What has changed in the latest developments is the scope and urgency of cooperation. The agenda now extends well beyond traditional sectors into artificial intelligence, finance, defense, and advanced manufacturing. These are not peripheral areas, they define the future of economic power. South Korea’s technological strengths and India’s scale and talent base create a natural, if still underutilized, synergy.
Equally telling is the scale of business engagement surrounding the visit. Lee’s participation in high-level corporate events and the presence of major South Korean conglomerates signals that this is not diplomacy in isolation. It is a coordinated push where state policy and private capital are moving in tandem. Without this alignment, previous efforts such as the Comprehensive Economic Partnership Agreement (CEPA) struggled to deliver on their promise.
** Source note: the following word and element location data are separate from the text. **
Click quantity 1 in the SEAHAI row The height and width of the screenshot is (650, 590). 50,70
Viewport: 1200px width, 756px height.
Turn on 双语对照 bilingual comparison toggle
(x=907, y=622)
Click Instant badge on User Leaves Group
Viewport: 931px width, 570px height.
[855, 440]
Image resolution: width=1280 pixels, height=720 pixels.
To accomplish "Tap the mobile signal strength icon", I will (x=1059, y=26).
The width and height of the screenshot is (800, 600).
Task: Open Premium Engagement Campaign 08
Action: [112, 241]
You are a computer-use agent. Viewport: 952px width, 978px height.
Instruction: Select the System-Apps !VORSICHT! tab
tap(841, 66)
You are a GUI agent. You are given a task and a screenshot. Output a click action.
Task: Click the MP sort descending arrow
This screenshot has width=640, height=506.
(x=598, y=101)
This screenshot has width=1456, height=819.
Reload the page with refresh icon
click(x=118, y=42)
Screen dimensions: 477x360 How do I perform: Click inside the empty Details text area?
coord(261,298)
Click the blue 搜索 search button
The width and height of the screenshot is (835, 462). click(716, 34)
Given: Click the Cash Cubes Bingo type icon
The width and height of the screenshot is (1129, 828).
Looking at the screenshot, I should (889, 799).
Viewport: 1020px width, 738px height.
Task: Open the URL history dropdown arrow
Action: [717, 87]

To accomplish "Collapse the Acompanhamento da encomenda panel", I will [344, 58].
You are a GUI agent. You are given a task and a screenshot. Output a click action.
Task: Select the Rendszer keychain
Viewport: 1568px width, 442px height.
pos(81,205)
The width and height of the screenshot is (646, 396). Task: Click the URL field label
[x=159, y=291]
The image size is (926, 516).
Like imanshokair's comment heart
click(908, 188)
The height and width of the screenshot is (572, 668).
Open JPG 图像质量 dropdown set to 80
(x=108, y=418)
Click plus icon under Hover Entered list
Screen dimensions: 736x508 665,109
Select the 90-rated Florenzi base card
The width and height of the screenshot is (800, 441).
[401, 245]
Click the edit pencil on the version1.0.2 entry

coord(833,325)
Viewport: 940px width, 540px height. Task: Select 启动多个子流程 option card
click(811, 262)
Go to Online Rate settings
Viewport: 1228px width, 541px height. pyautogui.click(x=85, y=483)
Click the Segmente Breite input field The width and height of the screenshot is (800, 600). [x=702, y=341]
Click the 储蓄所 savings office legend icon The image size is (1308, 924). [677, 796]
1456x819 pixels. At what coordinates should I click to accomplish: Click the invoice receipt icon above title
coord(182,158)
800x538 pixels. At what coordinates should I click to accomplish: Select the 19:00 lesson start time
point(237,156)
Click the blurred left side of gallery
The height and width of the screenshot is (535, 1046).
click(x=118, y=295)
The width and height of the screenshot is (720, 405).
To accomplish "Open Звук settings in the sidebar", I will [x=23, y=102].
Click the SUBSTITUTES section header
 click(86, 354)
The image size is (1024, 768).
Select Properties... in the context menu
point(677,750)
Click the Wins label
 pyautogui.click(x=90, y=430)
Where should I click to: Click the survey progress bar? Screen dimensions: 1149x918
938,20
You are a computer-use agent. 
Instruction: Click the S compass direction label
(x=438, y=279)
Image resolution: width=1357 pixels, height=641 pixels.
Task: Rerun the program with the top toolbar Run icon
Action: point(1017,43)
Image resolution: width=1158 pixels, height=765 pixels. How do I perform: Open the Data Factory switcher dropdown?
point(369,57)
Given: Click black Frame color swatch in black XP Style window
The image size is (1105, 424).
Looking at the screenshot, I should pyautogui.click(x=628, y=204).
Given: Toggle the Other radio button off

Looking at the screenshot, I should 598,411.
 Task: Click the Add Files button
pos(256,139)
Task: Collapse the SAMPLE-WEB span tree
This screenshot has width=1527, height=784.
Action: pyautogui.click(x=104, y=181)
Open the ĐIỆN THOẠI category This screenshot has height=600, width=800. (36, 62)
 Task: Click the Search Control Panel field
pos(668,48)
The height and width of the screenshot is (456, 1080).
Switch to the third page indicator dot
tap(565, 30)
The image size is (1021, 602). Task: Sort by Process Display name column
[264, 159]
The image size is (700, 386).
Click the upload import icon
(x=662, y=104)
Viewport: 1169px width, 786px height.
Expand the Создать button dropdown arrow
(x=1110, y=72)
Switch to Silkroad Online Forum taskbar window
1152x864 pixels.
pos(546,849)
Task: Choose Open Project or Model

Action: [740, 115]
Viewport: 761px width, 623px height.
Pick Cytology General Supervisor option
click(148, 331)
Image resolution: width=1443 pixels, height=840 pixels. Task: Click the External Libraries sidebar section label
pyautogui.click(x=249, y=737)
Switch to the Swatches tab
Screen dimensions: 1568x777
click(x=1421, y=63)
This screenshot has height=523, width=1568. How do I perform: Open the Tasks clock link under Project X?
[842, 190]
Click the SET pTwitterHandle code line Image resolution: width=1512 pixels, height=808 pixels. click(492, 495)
This time, there is a clearer recognition that trade agreements alone are insufficient without investment flows and industrial collaboration.
Energy security and supply chain resilience are quietly shaping the urgency of these talks. South Korea’s recent request for expanded naphtha supplies from India underscores a deeper concern: overdependence on volatile regions amid ongoing geopolitical tensions. India, while also energy-dependent, is emerging as a more stable and scalable partner in this equation. This convergence of vulnerabilities is pushing both countries closer, not out of convenience, but necessity.
At the same time, structural irritants remain. India’s long-standing concerns over market access and trade deficits will not disappear overnight. Upgrading CEPA will require difficult negotiations, particularly if New Delhi seeks more equitable terms in sectors where South Korea has traditionally dominated, such as automobiles, electronics, and heavy industry.
Yet, the broader strategic context may override these frictions. As global economic fragmentation accelerates, middle powers like India and South Korea are increasingly compelled to build resilient, diversified partnerships. Neither can rely solely on existing alliances or legacy supply chains. In that sense, this summit is less about bilateral optics and more about hedging against an unpredictable global order.
Lee’s remark that the relationship must become “completely different” is not rhetorical flourish, it is an acknowledgment that incremental change is no longer enough. The question is whether both sides are prepared to match ambition with structural reform and sustained execution.
If they succeed, this could mark a turning point where India–South Korea ties evolve from underperformance to strategic relevance. If they fall short, it will reinforce a familiar pattern: high expectations, modest outcomes.